GIVEN DATA >>
## Start

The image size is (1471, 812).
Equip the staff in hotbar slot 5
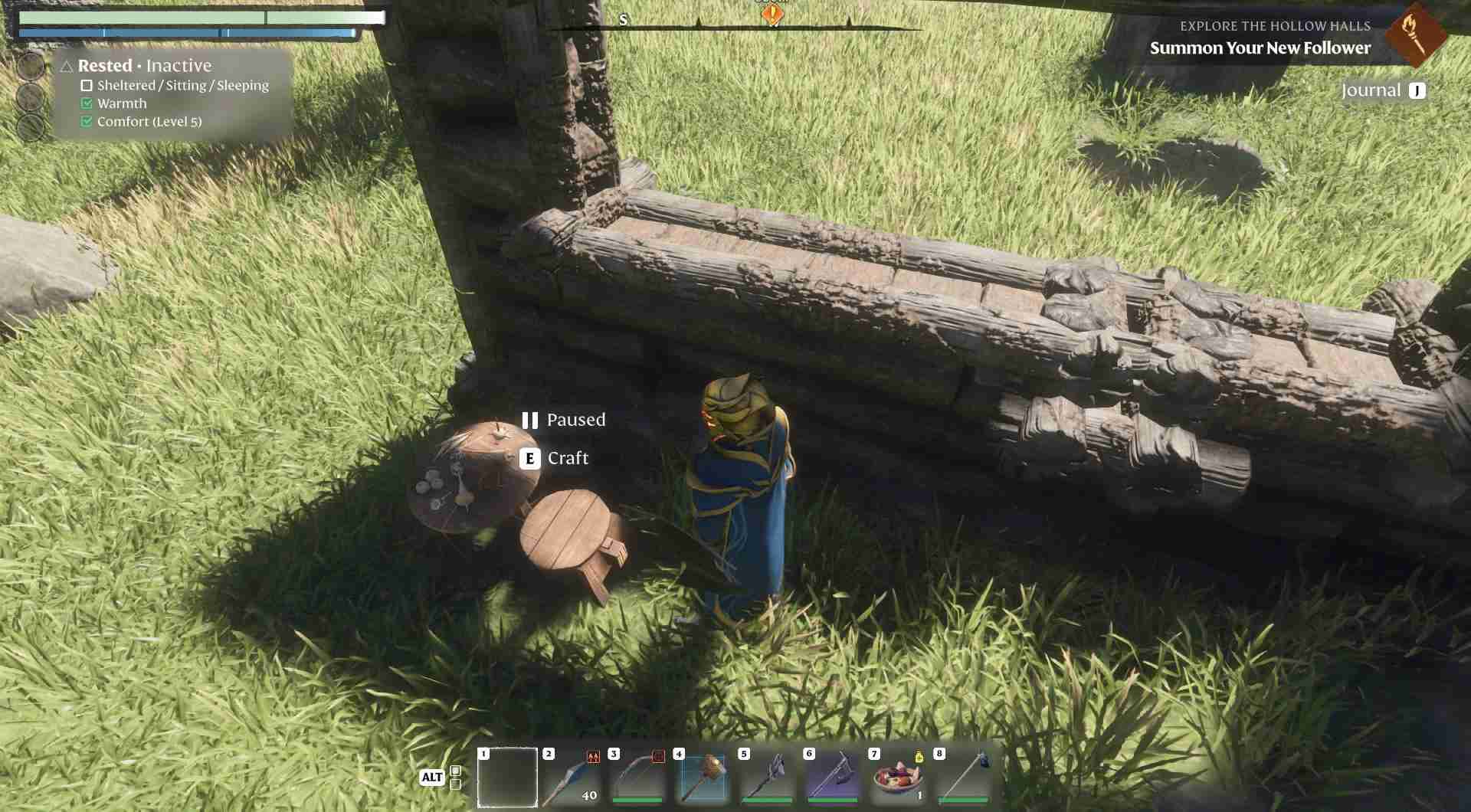point(768,777)
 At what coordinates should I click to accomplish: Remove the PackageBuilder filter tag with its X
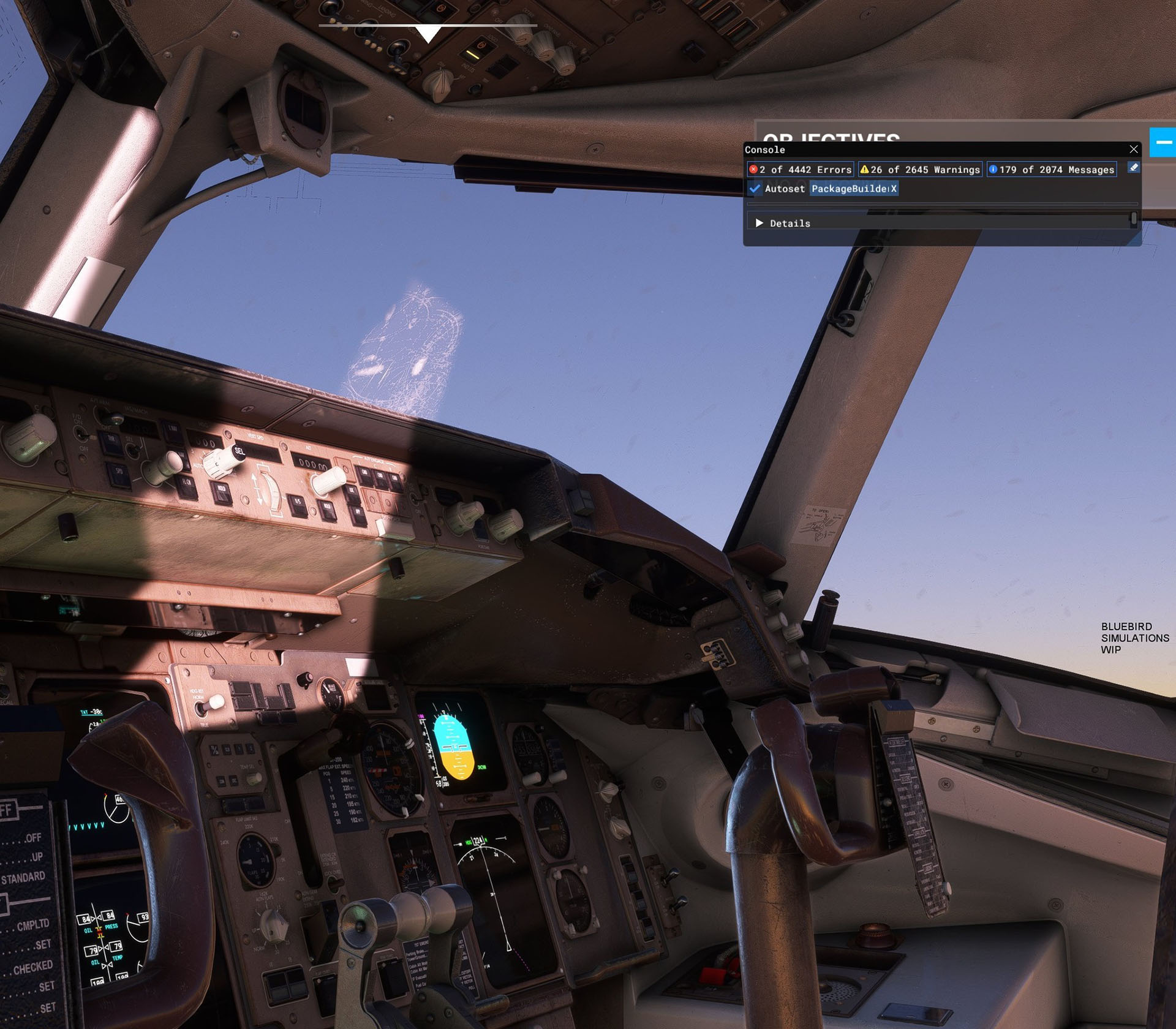click(x=892, y=189)
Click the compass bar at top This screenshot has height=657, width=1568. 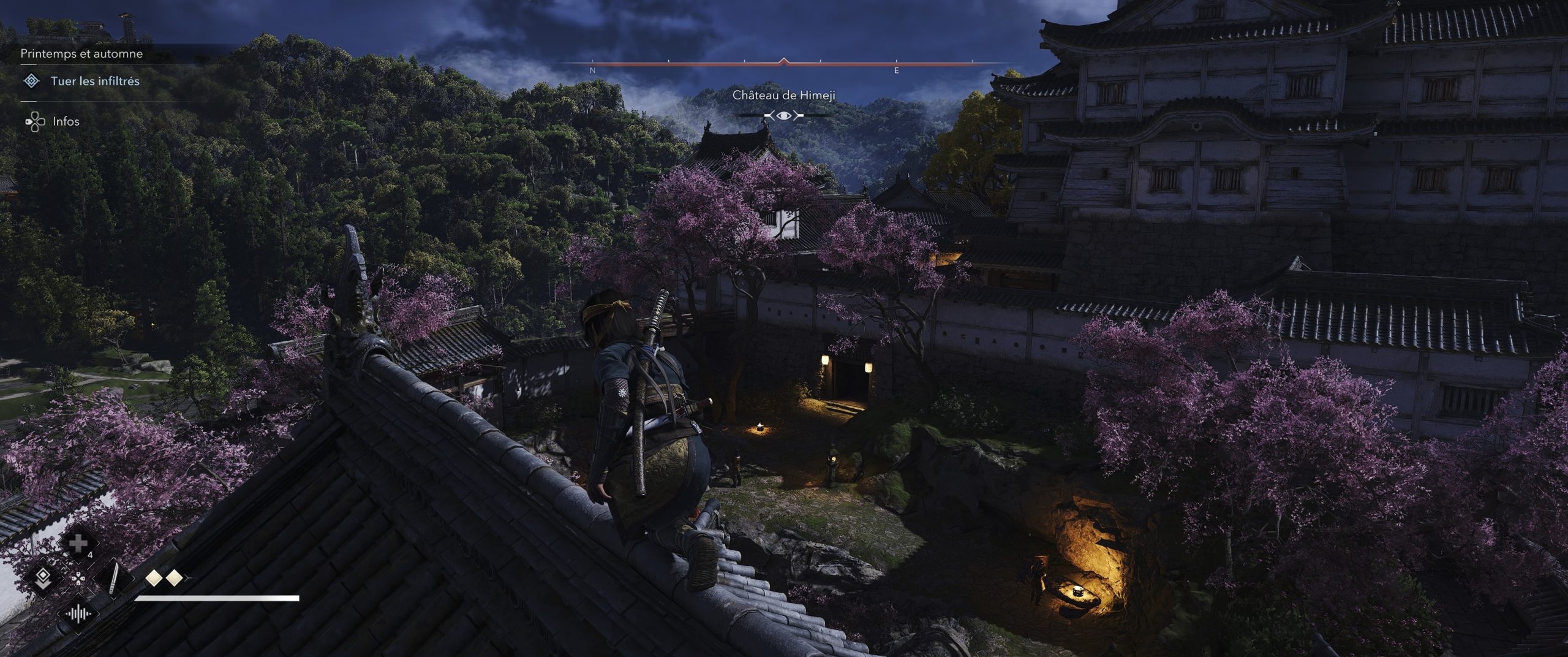pos(784,63)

## End

WHAT YOU NEED TO DO >>
Reproduce the items from the first line through the line that contains "click(x=892, y=189)", including both ends. Leave the pictures out of your answer.

RESULT >>
The image size is (1471, 812).
Equip the staff in hotbar slot 5
point(768,777)
 At what coordinates should I click to accomplish: Remove the PackageBuilder filter tag with its X
click(x=892, y=189)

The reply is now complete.